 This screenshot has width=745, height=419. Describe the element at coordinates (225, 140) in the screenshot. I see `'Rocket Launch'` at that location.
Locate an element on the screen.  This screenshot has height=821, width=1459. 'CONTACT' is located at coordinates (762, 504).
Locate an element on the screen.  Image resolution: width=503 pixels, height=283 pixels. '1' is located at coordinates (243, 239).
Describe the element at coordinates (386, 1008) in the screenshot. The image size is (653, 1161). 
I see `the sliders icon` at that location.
#####
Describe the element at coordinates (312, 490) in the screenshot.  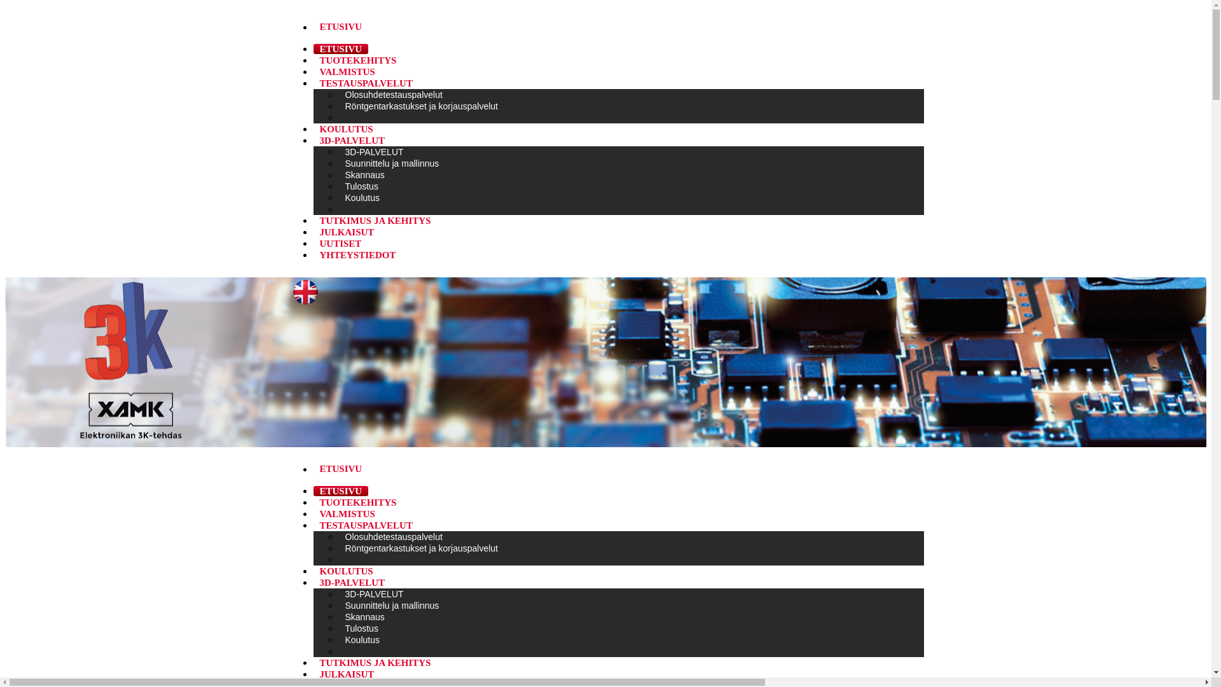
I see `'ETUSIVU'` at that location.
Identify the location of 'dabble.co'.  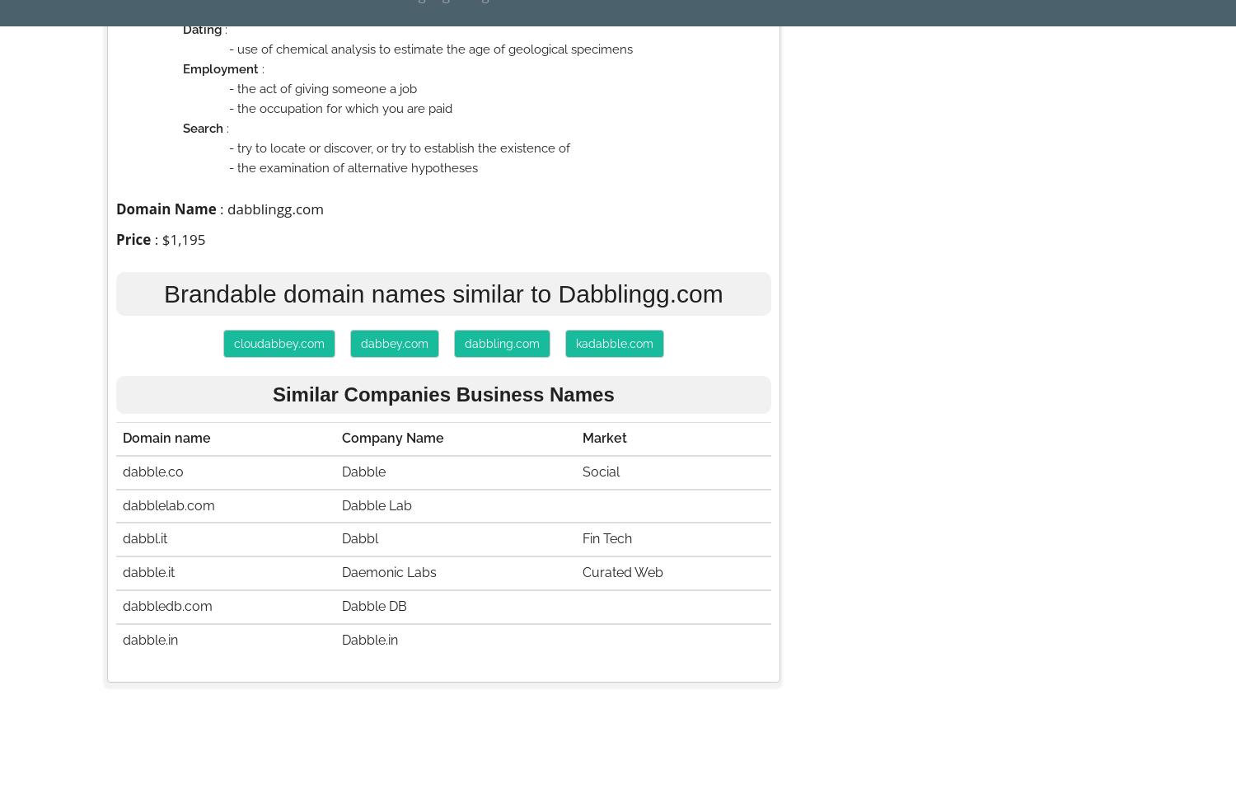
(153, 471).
#####
- [Instruction] Show each line of the records above that contains the word "located". Case counts.

- [Full output]
Locate an element on the screen.  This screenshot has height=821, width=1459. 'CONTACT' is located at coordinates (762, 504).
Locate an element on the screen.  Image resolution: width=503 pixels, height=283 pixels. '1' is located at coordinates (243, 239).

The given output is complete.